1. Strong Consistency

Guarantees:

  • reads reflect latest writes

  • no stale data

Used for:

  • payments

  • authentication

  • state transitions

Examples:

  • PostgreSQL

  • MySQL

  • Spanner


2. Eventual Consistency

Guarantees:

  • system converges to correctness

  • temporary stale reads allowed

Used for:

  • feeds

  • analytics

  • notifications

  • search indexing

Examples:

  • DynamoDB

  • Cassandra

  • ElasticSearch


3. Causal Consistency

Reads follow the order of writes as seen by the client.

Used for:

  • chat apps

  • collaborative tools

  • messaging


SECTION 7 — DENORMALIZATION (THE STAFF ENGINEER APPROACH)

Average engineers say:

“Normalize everything.”

Staff engineers say:

“Normalize for correctness, denormalize for performance.”

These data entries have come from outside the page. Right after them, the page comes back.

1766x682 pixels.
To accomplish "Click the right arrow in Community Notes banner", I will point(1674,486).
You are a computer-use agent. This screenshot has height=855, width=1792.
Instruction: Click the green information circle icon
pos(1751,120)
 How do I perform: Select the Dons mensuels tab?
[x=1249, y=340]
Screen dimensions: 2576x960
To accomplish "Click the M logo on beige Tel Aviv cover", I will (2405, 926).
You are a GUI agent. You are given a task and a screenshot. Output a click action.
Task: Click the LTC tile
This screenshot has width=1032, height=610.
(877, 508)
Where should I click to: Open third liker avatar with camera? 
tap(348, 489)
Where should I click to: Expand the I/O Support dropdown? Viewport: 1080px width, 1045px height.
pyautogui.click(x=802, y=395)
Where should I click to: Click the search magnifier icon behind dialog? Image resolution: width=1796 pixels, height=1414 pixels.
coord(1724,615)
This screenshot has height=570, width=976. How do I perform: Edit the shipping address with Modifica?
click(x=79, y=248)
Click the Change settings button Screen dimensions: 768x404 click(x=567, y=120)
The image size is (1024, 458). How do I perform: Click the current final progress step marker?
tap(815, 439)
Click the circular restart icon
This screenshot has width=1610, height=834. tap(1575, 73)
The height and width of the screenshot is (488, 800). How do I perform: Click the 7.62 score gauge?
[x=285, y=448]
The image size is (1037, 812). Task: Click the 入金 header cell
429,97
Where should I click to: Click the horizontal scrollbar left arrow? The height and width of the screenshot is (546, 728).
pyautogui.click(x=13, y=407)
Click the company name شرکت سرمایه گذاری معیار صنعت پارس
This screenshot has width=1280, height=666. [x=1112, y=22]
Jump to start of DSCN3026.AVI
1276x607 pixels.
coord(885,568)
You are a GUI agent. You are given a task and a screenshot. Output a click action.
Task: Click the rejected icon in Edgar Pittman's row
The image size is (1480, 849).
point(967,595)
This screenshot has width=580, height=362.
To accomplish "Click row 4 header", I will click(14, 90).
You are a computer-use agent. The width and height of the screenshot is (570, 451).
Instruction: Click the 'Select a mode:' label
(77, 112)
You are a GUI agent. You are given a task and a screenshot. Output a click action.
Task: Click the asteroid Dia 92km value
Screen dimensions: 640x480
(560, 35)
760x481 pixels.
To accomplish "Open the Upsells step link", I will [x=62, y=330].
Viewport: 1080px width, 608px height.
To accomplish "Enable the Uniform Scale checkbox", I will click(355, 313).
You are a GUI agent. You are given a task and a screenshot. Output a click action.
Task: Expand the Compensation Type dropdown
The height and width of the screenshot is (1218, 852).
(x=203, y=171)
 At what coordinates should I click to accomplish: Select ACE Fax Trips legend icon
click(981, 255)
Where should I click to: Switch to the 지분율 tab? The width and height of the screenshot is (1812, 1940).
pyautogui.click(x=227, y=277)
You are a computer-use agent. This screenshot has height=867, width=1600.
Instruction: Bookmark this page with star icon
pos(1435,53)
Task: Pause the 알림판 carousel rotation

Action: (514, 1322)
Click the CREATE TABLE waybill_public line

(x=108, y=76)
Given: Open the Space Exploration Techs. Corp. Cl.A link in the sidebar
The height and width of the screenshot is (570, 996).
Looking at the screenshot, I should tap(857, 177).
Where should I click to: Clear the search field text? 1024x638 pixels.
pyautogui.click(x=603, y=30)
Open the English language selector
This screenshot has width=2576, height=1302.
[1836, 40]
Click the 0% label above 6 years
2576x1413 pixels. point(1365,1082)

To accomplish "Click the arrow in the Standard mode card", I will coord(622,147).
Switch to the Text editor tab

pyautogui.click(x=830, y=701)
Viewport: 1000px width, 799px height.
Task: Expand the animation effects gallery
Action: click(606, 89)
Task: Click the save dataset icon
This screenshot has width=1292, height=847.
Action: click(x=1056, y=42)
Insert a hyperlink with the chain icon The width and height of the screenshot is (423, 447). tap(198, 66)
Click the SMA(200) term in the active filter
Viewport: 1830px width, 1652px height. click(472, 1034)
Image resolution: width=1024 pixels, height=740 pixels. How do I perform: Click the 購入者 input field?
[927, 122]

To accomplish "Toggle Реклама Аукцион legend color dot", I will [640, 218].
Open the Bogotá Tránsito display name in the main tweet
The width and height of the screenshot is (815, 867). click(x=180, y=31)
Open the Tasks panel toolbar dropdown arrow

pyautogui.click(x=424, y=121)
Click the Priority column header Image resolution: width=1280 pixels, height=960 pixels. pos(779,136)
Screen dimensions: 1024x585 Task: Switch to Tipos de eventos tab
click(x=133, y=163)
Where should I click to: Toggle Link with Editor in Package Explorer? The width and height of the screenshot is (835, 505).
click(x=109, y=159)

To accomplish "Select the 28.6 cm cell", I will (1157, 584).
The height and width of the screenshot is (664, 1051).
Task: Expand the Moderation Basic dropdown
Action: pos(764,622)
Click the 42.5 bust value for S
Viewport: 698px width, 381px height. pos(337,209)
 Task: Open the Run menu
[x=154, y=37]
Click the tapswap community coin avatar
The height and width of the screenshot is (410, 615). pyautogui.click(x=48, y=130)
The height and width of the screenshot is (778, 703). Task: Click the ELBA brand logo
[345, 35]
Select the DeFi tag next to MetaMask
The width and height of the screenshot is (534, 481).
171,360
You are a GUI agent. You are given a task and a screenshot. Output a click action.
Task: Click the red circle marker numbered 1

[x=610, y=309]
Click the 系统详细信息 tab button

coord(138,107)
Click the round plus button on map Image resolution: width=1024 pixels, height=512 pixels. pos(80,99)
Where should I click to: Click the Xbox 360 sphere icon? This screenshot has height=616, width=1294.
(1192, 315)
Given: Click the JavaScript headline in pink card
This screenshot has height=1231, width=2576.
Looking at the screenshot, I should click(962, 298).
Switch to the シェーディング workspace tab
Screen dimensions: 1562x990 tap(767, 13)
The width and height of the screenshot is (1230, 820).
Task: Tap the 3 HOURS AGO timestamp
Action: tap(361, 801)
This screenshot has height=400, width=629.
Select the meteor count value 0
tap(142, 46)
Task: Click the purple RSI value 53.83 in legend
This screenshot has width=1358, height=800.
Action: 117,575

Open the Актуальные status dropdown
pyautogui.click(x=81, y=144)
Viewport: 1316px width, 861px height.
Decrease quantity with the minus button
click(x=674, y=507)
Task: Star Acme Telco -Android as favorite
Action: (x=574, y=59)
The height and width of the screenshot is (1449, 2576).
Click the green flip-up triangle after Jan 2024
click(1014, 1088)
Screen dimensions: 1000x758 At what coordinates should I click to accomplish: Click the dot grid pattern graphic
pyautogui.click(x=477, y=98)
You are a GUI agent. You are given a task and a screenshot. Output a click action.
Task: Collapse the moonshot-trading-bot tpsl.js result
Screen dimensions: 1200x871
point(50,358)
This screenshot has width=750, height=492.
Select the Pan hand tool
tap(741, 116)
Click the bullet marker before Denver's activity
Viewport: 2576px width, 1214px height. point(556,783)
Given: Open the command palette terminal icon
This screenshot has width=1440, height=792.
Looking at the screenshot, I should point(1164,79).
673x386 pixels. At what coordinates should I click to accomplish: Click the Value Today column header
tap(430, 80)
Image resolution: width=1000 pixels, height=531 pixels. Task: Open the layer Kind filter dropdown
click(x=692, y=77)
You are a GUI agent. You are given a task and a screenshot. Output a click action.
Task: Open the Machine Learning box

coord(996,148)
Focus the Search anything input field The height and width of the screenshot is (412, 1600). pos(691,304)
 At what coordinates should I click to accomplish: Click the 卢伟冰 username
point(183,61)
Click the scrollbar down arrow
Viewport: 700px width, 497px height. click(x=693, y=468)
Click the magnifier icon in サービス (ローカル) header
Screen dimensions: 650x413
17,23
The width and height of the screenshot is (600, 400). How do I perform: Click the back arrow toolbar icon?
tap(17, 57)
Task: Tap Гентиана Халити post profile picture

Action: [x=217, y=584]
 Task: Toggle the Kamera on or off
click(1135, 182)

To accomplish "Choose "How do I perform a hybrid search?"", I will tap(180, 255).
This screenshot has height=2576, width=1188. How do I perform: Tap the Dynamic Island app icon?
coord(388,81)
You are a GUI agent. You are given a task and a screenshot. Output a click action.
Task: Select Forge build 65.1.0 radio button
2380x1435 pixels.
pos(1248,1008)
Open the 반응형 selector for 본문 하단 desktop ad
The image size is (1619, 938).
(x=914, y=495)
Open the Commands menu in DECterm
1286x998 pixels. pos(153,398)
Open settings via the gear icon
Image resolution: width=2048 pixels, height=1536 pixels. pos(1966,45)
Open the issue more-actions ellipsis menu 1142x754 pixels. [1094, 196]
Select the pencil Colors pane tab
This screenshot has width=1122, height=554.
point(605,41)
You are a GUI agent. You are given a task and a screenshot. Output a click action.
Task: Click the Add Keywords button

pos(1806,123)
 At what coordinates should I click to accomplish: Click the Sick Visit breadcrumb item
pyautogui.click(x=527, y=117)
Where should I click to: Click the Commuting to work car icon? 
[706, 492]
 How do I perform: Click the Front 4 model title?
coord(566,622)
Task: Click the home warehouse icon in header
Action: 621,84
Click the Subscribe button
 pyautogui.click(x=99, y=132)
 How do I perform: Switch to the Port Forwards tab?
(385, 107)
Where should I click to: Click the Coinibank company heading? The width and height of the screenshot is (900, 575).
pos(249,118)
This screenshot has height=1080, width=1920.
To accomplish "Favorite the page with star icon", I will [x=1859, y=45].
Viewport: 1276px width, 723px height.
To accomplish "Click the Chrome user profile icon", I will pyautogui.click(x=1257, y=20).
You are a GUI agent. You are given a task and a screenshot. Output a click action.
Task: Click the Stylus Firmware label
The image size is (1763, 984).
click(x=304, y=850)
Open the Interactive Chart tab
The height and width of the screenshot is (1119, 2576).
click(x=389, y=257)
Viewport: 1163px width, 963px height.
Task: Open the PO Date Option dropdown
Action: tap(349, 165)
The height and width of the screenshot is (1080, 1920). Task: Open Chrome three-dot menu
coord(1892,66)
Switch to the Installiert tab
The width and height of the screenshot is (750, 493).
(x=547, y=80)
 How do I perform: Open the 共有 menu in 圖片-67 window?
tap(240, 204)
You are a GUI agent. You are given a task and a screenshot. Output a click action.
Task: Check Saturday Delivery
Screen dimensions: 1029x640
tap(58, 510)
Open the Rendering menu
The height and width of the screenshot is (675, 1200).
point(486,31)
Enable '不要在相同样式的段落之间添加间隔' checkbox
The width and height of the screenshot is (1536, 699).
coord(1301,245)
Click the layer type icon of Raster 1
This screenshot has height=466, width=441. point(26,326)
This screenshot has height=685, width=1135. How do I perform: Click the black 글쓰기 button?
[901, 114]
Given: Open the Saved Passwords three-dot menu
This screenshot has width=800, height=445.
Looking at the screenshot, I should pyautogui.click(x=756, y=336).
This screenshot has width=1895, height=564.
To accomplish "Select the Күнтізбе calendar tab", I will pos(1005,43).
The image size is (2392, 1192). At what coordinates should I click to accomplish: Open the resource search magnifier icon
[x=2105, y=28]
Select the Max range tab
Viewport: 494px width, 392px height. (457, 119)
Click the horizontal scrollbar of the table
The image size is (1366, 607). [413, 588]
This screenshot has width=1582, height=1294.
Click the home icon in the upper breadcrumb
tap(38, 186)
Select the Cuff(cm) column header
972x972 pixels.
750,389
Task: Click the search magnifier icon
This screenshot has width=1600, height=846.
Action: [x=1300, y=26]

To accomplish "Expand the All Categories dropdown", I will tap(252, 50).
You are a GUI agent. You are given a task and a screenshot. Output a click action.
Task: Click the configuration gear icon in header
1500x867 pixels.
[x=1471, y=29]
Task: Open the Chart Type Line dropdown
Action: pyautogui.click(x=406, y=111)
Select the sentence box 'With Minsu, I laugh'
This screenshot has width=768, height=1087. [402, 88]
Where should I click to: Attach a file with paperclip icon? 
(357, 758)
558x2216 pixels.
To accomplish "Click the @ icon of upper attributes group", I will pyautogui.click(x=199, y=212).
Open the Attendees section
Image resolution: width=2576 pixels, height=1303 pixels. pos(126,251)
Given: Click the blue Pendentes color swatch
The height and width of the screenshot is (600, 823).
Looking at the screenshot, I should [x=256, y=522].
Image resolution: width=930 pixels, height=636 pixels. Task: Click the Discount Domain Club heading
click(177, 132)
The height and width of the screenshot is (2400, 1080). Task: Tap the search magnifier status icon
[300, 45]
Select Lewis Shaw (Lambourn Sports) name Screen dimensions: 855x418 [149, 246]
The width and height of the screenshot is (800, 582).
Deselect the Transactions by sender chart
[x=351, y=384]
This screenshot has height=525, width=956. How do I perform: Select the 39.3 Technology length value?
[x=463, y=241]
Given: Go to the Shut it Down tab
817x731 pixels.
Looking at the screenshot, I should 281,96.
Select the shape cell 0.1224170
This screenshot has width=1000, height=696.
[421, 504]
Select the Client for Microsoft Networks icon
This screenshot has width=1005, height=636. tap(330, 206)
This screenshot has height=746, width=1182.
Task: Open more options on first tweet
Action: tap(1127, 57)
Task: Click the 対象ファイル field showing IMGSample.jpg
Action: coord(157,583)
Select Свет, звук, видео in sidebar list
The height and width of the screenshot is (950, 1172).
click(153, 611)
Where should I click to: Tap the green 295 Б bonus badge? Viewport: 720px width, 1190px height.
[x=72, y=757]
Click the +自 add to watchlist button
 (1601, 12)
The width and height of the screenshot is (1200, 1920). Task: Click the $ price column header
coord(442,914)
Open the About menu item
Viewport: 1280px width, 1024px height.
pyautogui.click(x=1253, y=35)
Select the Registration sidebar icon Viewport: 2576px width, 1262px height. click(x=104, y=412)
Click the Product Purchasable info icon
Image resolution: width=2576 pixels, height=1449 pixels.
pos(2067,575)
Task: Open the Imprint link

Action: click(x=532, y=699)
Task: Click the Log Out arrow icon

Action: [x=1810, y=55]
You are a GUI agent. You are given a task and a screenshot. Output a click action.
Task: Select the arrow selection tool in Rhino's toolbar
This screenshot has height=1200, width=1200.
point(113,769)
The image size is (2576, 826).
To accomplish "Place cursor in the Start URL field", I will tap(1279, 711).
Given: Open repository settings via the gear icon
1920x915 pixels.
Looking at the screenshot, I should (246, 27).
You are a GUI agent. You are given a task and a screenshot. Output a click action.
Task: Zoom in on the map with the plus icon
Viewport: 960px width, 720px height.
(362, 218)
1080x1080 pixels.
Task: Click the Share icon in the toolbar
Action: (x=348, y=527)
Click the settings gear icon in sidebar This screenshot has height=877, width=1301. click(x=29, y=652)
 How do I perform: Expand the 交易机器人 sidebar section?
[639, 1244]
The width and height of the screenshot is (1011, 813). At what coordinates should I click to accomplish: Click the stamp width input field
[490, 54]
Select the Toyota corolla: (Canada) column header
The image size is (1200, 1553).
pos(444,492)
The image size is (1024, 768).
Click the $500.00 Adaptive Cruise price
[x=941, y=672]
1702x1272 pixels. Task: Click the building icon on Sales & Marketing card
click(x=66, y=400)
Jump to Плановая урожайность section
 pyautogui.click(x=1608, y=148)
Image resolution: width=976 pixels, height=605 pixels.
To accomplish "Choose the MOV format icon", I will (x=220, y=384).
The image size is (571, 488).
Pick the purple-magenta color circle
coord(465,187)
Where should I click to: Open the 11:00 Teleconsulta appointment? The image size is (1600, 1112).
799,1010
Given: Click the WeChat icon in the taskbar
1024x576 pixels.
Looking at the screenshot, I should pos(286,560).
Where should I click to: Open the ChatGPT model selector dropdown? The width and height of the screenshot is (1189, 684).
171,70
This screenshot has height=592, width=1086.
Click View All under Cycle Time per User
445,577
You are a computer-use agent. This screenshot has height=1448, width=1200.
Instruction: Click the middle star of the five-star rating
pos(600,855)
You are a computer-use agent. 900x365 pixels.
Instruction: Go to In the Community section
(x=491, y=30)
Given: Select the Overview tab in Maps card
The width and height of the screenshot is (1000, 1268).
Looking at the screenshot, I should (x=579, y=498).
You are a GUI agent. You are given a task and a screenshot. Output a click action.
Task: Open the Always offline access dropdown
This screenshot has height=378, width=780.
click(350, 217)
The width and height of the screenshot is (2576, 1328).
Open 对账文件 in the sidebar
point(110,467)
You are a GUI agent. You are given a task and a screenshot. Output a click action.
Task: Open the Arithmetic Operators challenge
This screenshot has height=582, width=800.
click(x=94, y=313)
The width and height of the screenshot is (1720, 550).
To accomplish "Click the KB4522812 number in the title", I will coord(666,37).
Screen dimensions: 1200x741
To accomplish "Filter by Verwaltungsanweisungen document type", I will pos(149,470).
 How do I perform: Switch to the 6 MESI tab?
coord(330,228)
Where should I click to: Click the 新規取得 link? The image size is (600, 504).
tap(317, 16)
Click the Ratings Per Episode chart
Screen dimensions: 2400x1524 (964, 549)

Rules of safe denormalization:

  • Only denormalize immutable facts

  • Store computed fields (e.g., total_amount)

  • Use triggers/jobs to keep data consistent

  • Denormalize when read patterns demand it

Examples:

  • storing user_name inside order table

  • storing monthly summary inside analytics tables

  • storing last_message inside conversation table


SECTION 8 — EVENT SOURCING (DEEP EXPLANATION)

Event sourcing stores changes, not current state.

Example event stream:

Created
ItemAdded
ItemAdded
ItemRemoved
CheckedOut
Paid

Replaying events → reconstruct current state.

Benefits:

  • perfect audit log

  • time-travel debugging

  • strong consistency

  • ideal for financial systems

Costs:

  • complexity

  • replay overhead

  • strong schema discipline required

Not every system needs event sourcing — but knowing it is Staff-level knowledge.


SECTION 9 — CAP THEOREM (REAL WORLD VERSION)

CAP says you must choose 2 out of 3 during a network partition:

  • Consistency

  • Availability

  • Partition Tolerance

BUT in the real world:

  • Distributed systems must always tolerate partitions

  • So the real choice is:

    Consistency vs Availability

CP systems:

  • payments

  • banking

  • auth

  • state machines

AP systems:

  • messaging

  • notifications

  • search

  • feeds

Knowing the correct category is a Staff-level skill.